“Ma l’amore no” ad Avellino Letteraria. Romanzo epistolare per la memoria delle emozioni

Sabato 28 maggio, alle 18, presso la prestigiosa Villa Amendola in Avellino, parte il primo incontro della seconda edizione di Avellino Letteraria. La manifestazione, ideata da Annamaria Picillo, direttore artistico, promossa da Festa Viaggi e dall’associazione Itinerando l’Irpinia è patrocinata dal Comune, dalla Provincia e dalla Diocesi di Avellino. Un binomio perfetto tra cultura e turismo, alla scoperta di territori e paesaggi della nostra bella Irpinia. Un ciclo di ben dodici appuntamenti, con tematiche diverse, un mix-zone di forme d’arte alternative, che sfociano attraverso il piacere della lettura ma, anche di altre sfumature culturali. Ospite, l’autrice Mirella Napodano, con il romanzo “Ma l’amore no”, alla sua prima esperienza di scrittura narrativa, edito Delta 3. La Napodano, ricostruisce nel suo romanzo la storia d’amore tra i suoi genitori.
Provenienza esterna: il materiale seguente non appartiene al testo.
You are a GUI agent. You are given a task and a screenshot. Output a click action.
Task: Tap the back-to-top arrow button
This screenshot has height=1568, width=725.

Un omaggio alla propria famiglia, uno spaccato di vita dell’Avellino di inizio Novecento, un bouquet di epistole, attraverso il quale l’autrice, fa rivivere la storia d’amore tra il padre e la madre. Una storia nella quale ritroviamo la città di Avellino di un tempo con i suoi simboli, i luoghi che cadenzavano la quotidianità. A confrontarsi con l’autrice, il giornalista Paolo Matarazzo. Nel corso della serata, interverrà Leonardo Festa, docente di storia e filosofia. Lettura di alcuni brani dal testo, a cura di Laura Tropeano, Compagnia Teatrale Clan H di Avellino. Coordina l’evento la giornalista Daniela Apuzza.